Now, I am probably not going to say anything that hasn’t been said before about the ‘man’ but for you that know me, you may know that Lance Armstrong was a huge hero of mine. It was the determination, the fight, the battle against Cancer, the comeback (X2), the sheer will to win and, in all honesty, a bit of glory hunting. Before that it was Miguel Indurain, before that – watching Sean Kelly and Stephen Roche catapult Ireland to the heights of cycling domination. I only say this to, hopefully, show that I didn’t come to the game late!
My interest in cycling started with my Father getting involved in it – through his daily commute to work that turned into long hours away on a Sunday morning and through the long evenings of the summer. He would (and still does) disappear
wearing his long retired Combination Jersey from the Tour de France and yellow helmet – alien looking I thought – and return many hours later having conquered some area of South Down or Armagh. This blossomed into joining The Slieve Gullion Wheelers and participating in their usual club runs, etc. As I hit my Twenties and was casting around for something to help shed a bit of the University accumulated weight, I decided to give it a try and follow in his tyre tracks – and so it began…

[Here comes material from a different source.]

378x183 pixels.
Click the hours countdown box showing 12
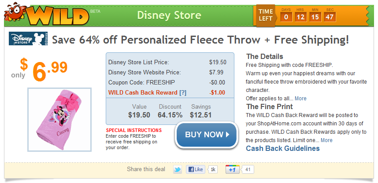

So, with the history lesson over, we move to the impending interview that Lance Armstrong is going to give to Oprah Winfrey next week when, the speculation seems to suggest, he will ‘come clean’ about his alleged (watch for lawyers!) doping that won him 7 consecutive Tour de France titles from 1999 through to 2005. In the past few months we have had high profile books published by Tyler Hamilton and, more recently, by Sunday Times journalist David Walsh – where the doping and drug culture that was endemic in cycling has been laid bare.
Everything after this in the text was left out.